Just a reoccurring verse that I keep going back to lately has been Psalm 86. So much goodness and glory in it, like I just want to BURN for the Lord, ya know like we’ve been released from all the shackles of sin and troubles that we have in our lives. Because of His steadfast love toward us we get to journey with Him and receive such joy that can’t be described!
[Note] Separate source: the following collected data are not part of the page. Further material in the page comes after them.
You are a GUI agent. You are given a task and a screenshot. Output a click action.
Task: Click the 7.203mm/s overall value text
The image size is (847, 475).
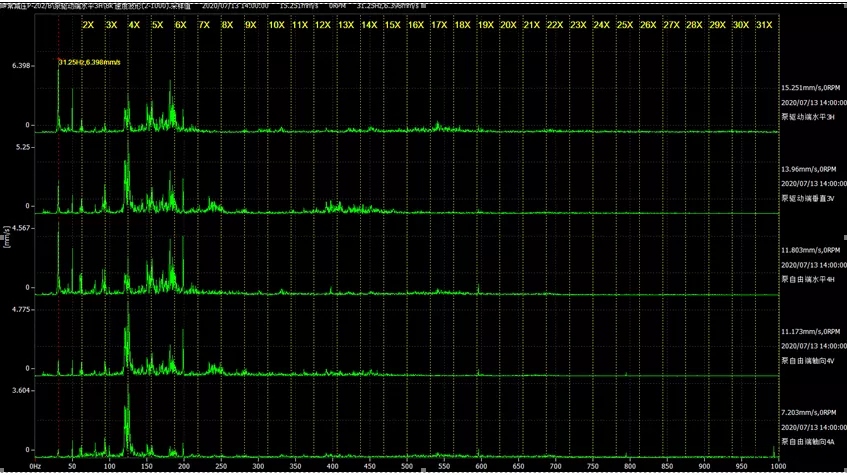(811, 412)
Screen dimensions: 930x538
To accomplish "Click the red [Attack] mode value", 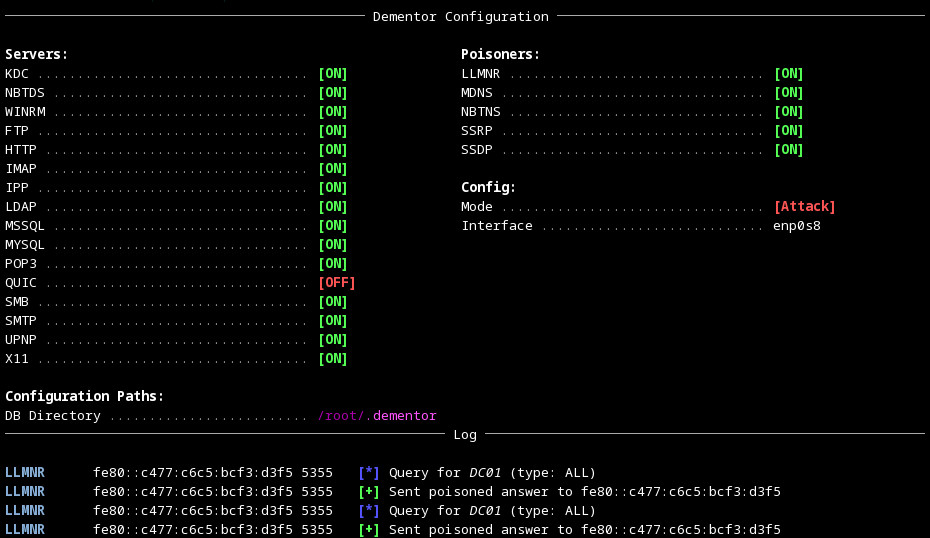I will (804, 207).
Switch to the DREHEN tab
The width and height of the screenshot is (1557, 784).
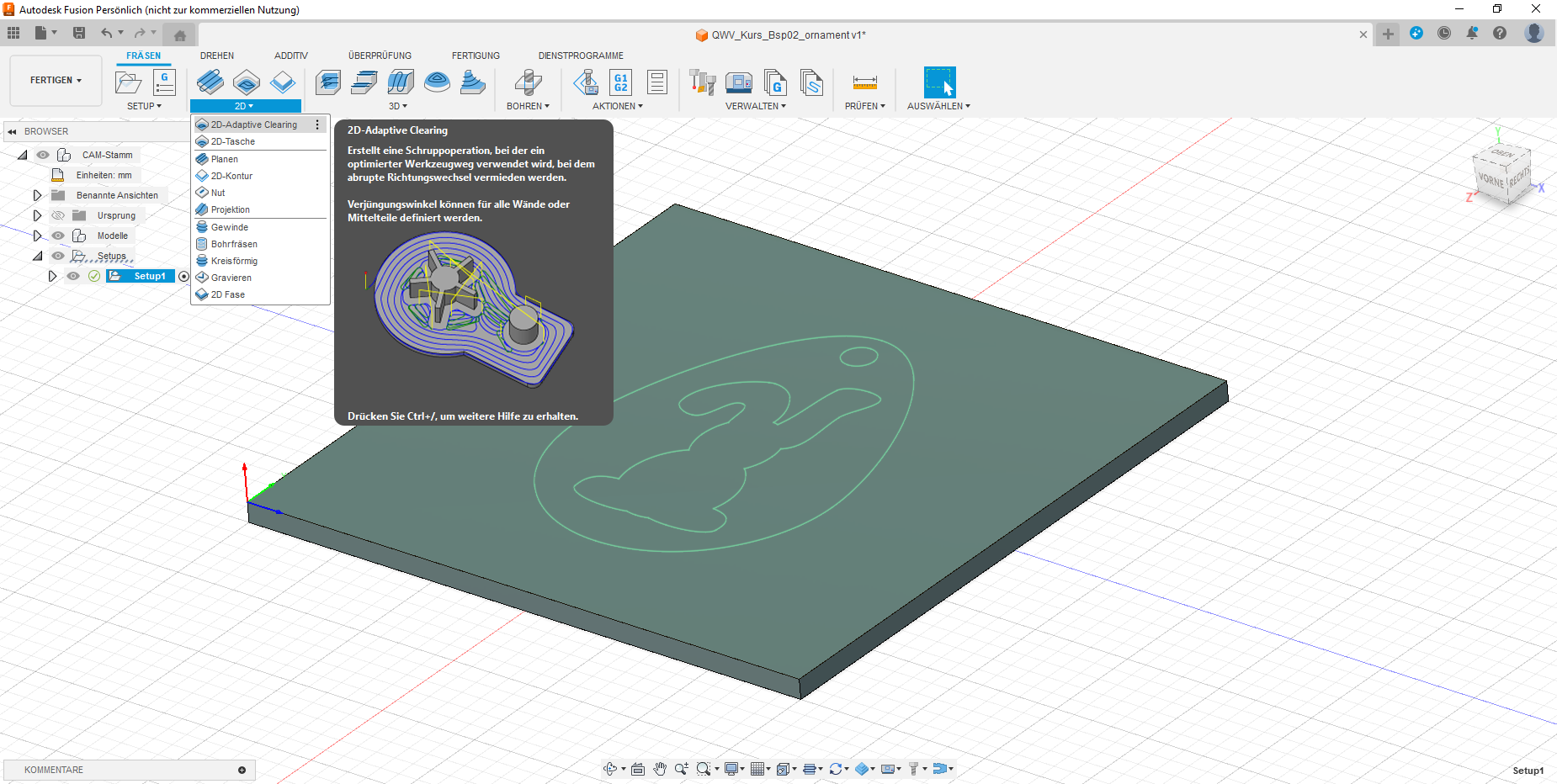217,56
At times it can be so difficult to just not be focused on Him and let our flesh take over and going to this verse just reminds me of why I should go to Him and burn for Him and live a sold out Christian life.
Incline your ear, O Lord, and answer me, for I am poor and needy. 2 Preserve my life, for I am godly; save your servant, who trusts in you—you are my God. 3 Be gracious to me, O Lord, for to you do I cry all the day. 4 Gladden the soul of your servant, for to you, O Lord, do I lift up my soul. 5 For you, O Lord, are good and forgiving, abounding in steadfast love to all who call upon you. 6 Give ear, O Lord, to my prayer; listen to my plea for grace. 7 In the day of my trouble I call upon you, for you answer me.
8 There is none like you among the gods, O Lord, nor are there any works like yours. 9 All the nations you have made shall come and worship before you, O Lord, and shall glorify your name. 10 For you are great and do wondrous things; you alone are God. 11 Teach me your way, O Lord, that I may walk in your truth; unite my heart to fear your name. 12 I give thanks to you, O Lord my God, with my whole heart, and I will glorify your name forever. 13 For great is your steadfast love toward me; you have delivered my soul from the depths of Sheol.
14 O God, insolent men have risen up against me; a band of ruthless men seeks my life, and they do not set you before them. 15 But you, O Lord, are a God merciful and gracious, slow to anger and abounding in steadfast love and faithfulness. 16 Turn to me and be gracious to me; give your strength to your servant, and save the son of your maidservant. 17 Show me a sign of your favor, that those who hate me may see and be put to shame because you, Lord, have helped me and comforted me.